SERVIZIO CIVILE. Conferenza degli Enti locali prevede tagli di spesa e riduzione di posti
Il ddl approvato definitivamente dal Senato il 26 luglio 2005 in materia di entrate prevede, per quanto riguarda il Servizio Civile, un taglio di circa 14 milioni di euro, di cui quasi 7 milioni per il solo anno 2006. La denuncia arriva dalla Conferenza nazionale degli enti del servizio civile (Cnesc).
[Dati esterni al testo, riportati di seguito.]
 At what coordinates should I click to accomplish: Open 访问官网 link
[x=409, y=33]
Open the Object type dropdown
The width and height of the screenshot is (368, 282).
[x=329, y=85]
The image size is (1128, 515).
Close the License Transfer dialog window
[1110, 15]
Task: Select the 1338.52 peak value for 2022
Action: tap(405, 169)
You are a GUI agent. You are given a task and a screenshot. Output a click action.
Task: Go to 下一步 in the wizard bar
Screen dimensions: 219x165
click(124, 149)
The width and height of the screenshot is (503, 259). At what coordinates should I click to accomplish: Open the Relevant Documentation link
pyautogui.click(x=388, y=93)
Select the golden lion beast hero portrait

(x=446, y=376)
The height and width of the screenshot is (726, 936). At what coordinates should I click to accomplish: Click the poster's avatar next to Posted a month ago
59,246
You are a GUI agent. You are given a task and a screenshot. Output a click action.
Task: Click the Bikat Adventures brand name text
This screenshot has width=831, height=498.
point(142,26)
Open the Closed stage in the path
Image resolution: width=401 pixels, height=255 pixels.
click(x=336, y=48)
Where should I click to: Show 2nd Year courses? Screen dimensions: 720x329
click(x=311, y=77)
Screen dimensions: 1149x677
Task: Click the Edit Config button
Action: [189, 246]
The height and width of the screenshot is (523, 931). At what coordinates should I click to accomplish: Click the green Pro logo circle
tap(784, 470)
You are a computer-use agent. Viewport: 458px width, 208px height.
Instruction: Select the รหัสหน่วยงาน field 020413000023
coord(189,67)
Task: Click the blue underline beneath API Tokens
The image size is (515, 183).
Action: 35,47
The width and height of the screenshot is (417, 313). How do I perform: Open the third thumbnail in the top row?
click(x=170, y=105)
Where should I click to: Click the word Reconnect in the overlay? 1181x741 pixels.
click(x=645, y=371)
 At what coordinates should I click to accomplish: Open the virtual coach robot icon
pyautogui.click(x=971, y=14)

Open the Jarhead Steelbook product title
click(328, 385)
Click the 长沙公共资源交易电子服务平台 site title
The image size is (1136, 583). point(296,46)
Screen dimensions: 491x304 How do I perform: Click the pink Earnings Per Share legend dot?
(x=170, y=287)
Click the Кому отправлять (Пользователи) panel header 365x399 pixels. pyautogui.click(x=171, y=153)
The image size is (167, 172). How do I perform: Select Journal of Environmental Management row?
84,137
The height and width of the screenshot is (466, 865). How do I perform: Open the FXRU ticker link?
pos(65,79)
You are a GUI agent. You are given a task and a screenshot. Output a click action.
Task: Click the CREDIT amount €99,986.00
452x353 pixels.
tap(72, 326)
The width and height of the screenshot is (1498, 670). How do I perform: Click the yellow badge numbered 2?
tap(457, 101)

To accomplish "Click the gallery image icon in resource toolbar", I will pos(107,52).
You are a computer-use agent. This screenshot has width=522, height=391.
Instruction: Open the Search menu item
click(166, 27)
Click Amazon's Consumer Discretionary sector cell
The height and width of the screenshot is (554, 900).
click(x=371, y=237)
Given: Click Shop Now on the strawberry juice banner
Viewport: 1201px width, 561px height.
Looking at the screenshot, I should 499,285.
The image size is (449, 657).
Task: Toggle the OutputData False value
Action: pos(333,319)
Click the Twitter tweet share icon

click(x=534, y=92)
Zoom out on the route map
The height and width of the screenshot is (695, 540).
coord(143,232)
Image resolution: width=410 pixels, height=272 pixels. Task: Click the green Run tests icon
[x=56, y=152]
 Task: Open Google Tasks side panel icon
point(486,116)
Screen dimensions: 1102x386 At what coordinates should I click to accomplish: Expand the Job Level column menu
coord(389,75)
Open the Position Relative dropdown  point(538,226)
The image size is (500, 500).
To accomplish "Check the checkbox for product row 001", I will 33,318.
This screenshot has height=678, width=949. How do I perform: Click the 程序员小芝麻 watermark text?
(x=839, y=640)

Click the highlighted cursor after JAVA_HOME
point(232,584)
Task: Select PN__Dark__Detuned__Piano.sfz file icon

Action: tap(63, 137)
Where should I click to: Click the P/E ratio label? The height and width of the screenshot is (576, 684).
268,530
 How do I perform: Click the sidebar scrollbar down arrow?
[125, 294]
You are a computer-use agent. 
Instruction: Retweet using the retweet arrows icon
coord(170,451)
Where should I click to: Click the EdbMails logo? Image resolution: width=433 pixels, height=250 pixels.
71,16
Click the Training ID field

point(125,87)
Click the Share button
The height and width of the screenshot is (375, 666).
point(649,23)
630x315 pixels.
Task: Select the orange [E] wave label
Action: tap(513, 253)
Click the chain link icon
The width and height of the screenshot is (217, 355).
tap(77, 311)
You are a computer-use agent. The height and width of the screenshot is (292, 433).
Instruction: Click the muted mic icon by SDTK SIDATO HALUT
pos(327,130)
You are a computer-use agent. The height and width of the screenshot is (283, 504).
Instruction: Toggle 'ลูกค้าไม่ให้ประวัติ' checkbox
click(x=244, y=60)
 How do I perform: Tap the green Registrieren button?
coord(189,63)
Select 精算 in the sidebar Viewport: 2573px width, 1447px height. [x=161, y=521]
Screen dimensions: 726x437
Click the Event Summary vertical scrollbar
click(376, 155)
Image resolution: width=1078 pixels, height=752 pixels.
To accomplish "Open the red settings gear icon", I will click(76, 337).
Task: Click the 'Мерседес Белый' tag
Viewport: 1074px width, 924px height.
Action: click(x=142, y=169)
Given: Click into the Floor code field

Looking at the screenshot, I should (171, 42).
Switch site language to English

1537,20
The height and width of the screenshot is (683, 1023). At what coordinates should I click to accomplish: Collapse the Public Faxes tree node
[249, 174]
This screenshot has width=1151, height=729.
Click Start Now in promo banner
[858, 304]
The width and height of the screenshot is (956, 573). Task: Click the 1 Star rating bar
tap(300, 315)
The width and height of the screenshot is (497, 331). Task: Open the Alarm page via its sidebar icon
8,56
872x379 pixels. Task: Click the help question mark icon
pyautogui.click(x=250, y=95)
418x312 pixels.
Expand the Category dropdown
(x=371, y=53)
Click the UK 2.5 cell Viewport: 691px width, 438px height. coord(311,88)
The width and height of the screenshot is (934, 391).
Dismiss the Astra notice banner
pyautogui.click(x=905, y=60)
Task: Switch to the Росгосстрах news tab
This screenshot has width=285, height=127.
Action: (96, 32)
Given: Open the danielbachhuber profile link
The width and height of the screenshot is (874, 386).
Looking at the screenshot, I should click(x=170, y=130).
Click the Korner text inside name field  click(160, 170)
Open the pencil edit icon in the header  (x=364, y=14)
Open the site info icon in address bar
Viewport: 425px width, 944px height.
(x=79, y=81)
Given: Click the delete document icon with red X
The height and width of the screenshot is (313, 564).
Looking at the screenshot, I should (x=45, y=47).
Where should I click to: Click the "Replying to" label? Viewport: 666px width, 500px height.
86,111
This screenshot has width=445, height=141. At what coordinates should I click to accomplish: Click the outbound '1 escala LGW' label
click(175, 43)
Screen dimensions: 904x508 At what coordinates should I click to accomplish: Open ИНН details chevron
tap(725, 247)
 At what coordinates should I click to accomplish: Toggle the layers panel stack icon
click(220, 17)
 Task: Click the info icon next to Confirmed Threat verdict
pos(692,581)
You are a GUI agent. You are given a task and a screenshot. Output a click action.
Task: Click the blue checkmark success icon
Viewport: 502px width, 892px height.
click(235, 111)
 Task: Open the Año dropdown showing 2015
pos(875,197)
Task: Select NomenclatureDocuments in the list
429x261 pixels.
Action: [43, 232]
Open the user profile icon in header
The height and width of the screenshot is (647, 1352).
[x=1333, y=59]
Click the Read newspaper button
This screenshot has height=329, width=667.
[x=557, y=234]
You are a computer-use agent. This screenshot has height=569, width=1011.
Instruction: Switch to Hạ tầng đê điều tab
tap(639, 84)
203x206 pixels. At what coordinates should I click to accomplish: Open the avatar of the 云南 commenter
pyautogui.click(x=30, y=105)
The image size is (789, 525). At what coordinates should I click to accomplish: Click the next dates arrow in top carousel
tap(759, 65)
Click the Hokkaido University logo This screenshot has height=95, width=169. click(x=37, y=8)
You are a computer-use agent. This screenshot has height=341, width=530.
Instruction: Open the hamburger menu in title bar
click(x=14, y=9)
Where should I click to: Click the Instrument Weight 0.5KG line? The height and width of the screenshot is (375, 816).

La Conferenza esprime "preoccupazione" per un decreto che, si legge in una nota, potrebbe portare a una drastica riduzione dei posti in servizio civile per il prossimo anno.
Secondo gli enti, il decreto potrebbe portare "una riduzione di opportunità per i giovani e di servizi per i cittadini e non tiene in considerazione il grande investimento che gli enti del privato sociale hanno fatto per il servizio civile nazionale". A questo punto, prosegue la nota, "é necessario che il Governo indichi con chiarezza cosa intende fare nella prossima Finanziaria con il servizio civile, sia alla luce del termine del servizio degli obiettori di coscienza che in vista dell’imminente entrata in vigore del Dl 77, che prevede il coinvolgimento delle Regioni nella gestione del servizio civile nazionale".